Your
boat engine's
cooling system works very much like your car's
cooling system. There's the water that circulates within the engine block that removes heat from the cylinders. But then, there's another, separate water system that removes heat from the engine block water. In your car - the heat is removed from the engine block water by the radiator - which uses a fan to draw (relatively) cool air over a series of tubes through which the hot engine block water passes. Excess heat is removed by
heating the cool air.
In your boat engine you have the (fresh) engine block cooling water that you fill via either the radiator cap on the reservoir or an expansion tank (which I don't see in the pictures of your engine). You'll have a pump on the engine that circulates that water throughout the engine. It may be below the fresh water reservoir and out-of-sight in the pictures of your engine. It will be run by a 'v' belt on your engine's crankshaft pulley. You put antifreeze in that system just like you would in your car.

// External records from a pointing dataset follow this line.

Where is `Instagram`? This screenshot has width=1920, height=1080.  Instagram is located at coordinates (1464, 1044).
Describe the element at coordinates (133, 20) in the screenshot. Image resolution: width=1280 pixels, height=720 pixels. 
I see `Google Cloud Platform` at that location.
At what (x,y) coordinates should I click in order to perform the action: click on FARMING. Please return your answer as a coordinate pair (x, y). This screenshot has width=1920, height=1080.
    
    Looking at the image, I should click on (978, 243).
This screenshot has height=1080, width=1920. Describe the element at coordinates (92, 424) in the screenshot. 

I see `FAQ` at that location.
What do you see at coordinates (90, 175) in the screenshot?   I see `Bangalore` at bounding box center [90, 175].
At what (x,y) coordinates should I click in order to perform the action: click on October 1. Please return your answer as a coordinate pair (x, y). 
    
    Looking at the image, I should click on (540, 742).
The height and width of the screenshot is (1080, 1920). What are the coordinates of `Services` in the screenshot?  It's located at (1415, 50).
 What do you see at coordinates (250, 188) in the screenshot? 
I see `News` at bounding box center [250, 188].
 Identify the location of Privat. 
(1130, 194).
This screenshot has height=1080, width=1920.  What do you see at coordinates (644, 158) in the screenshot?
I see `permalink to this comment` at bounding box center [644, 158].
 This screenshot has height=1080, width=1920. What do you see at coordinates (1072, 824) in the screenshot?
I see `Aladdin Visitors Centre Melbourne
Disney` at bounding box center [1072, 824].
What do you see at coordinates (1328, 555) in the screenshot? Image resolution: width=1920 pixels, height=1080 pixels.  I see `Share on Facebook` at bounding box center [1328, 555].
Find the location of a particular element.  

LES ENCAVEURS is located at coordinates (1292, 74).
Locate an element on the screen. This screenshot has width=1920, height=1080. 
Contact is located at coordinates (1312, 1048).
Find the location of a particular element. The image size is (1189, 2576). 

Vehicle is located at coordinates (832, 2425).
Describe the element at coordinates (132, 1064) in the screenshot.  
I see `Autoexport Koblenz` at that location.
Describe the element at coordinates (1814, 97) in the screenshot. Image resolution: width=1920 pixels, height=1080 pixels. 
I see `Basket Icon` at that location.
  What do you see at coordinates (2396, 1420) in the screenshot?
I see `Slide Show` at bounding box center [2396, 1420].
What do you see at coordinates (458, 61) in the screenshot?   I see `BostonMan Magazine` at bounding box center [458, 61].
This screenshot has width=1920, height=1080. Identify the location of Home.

You'll also have a 'raw' (salt) water cooling water system. That system is a flow-through system that gets its water from below the boat. It comes in through a thru-hull fitting, passes through a filter and enters a heat exchanger. The
raw water pump is also driven by a 'v'-belt off the crankshaft pulley. Yours is the one to which a green
elbow and hose are attached.
That cool
raw water circulates around a series of tubes inside the heat exchanger through which the hot engine block water passes - being pumped by the engine
water pump. The now-hot
raw water exits the heat exchanger and is (usually) introduced into the exhaust system through an exhaust
elbow before the
muffler. The excess engine heat is removed by
heating the raw water in the heat exchanger jacket.
You add antifreeze to this cooling water system just as you describe. Shut off the thru-hull valve, open the top of the filter, start the engine, and add antifreeze to the filter until you see the antifreeze coming out of the exhaust pipe. Otherwise, you can take a hose off the filter and have the engine pump antifreeze from the jug it comes in or from a bucket.
The engine cooling system shouldn't have frozen if you've only had a day or so of below-freezing temperatures if the boat is still in the water.